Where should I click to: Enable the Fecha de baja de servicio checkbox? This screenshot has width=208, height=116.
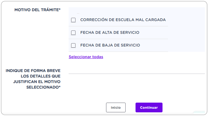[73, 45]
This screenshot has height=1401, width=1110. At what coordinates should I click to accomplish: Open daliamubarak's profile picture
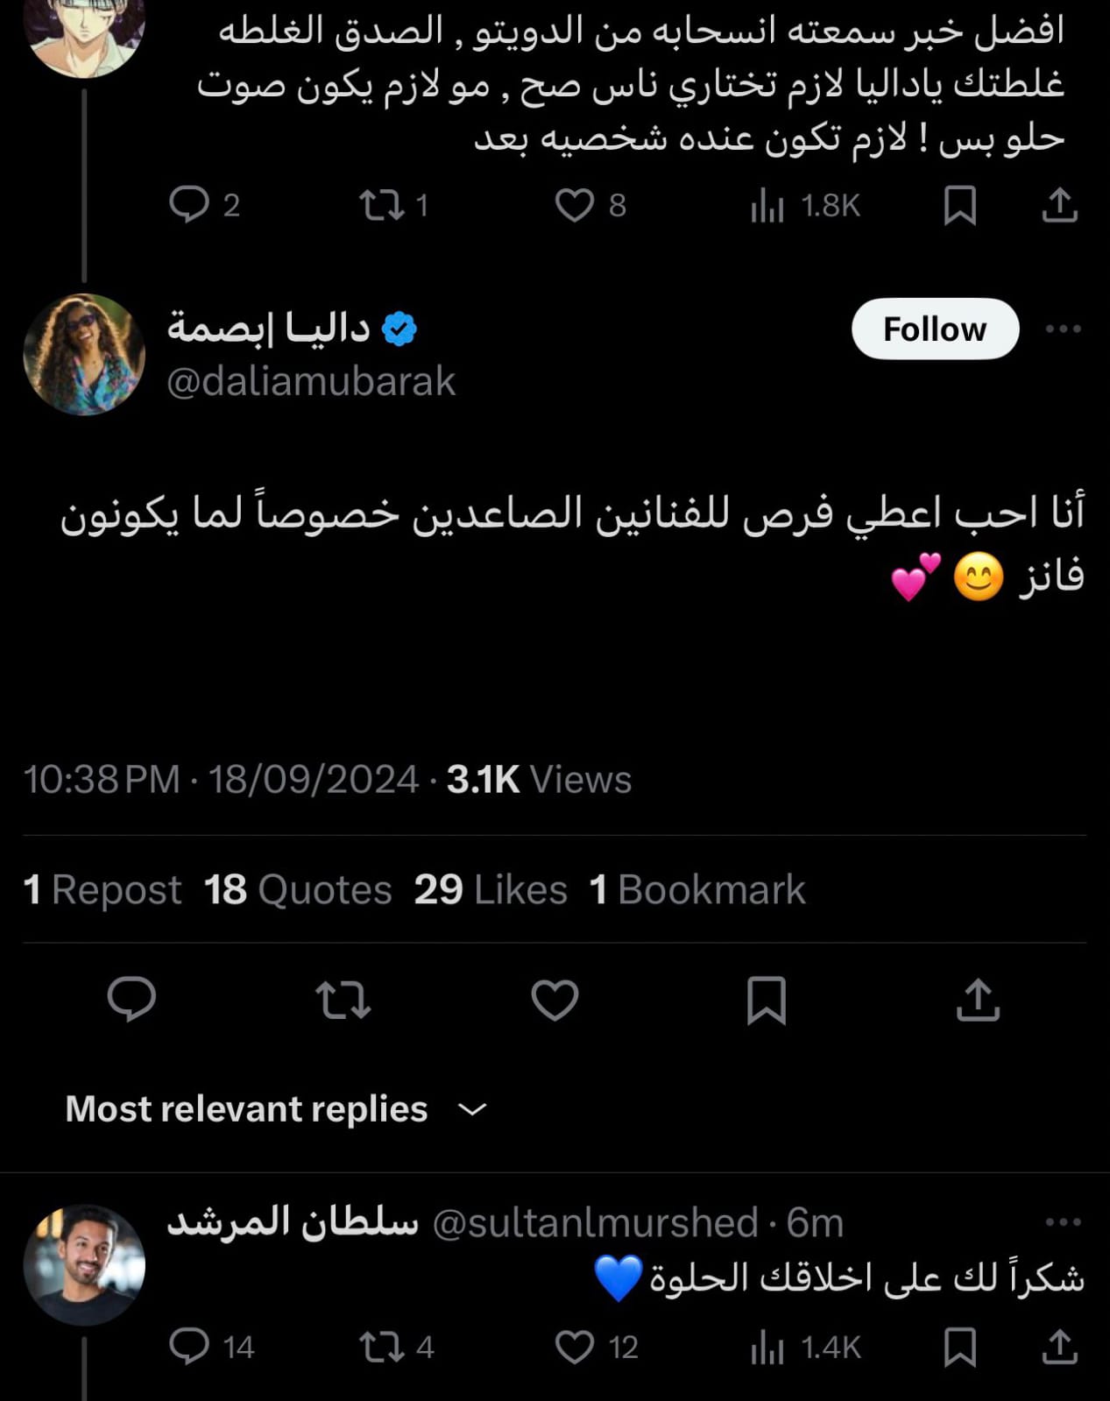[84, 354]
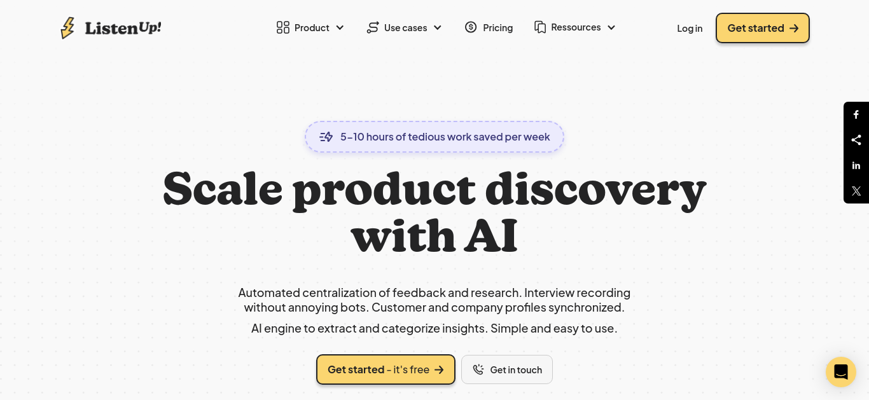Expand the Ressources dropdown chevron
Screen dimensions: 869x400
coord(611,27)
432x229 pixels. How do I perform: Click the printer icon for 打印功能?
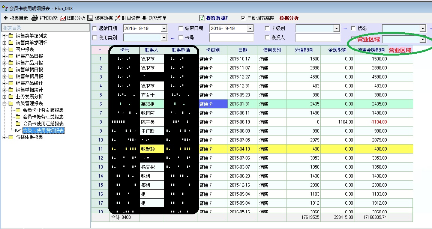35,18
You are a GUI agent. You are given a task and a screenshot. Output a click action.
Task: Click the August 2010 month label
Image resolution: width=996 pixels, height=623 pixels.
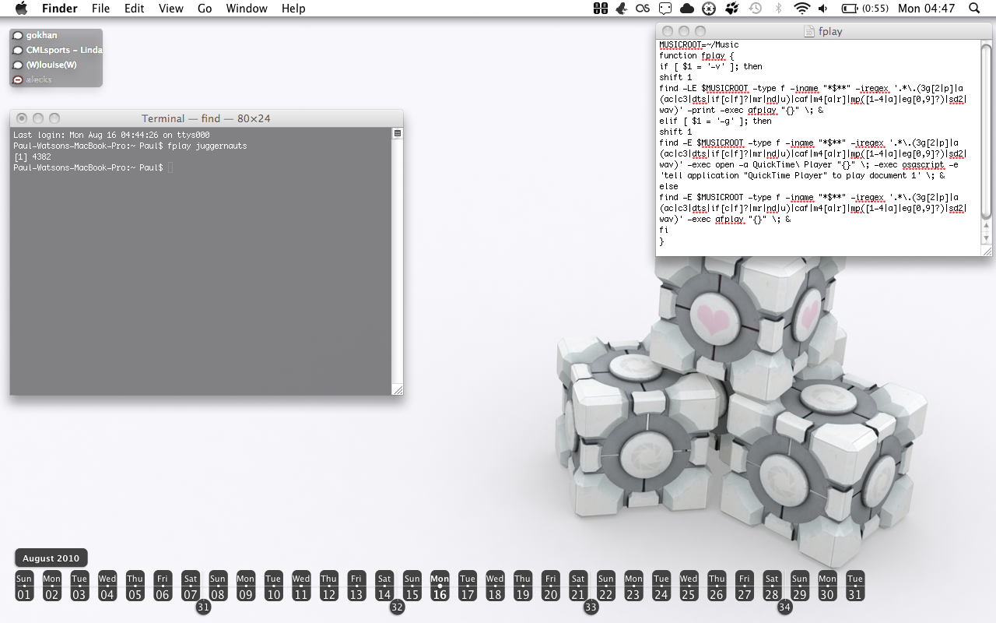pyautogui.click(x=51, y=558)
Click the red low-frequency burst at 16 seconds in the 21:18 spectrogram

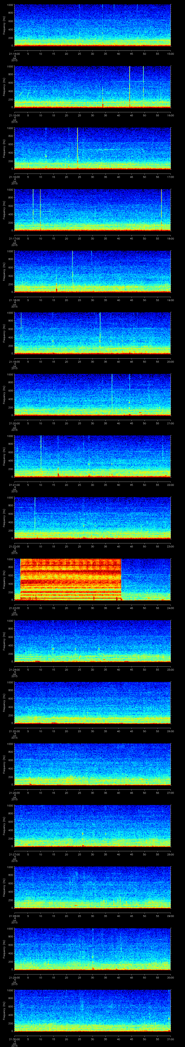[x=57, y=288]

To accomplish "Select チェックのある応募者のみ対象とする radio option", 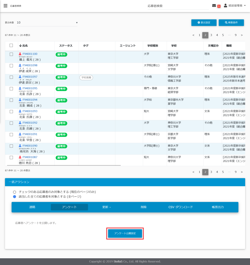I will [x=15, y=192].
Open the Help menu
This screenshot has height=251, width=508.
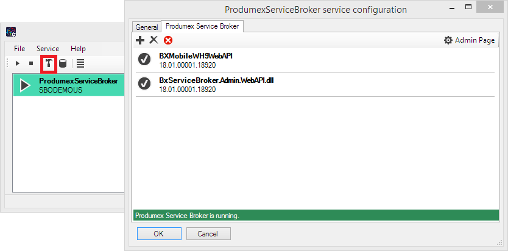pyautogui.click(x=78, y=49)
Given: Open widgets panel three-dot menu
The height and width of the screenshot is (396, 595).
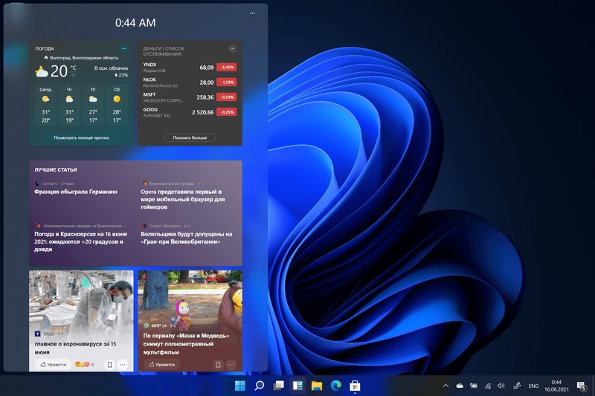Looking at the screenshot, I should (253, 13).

⁂

About this exercise — In the records above, each line with the string "menu" should be copied.

Result of the task —
Open the Help menu
Given: Open widgets panel three-dot menu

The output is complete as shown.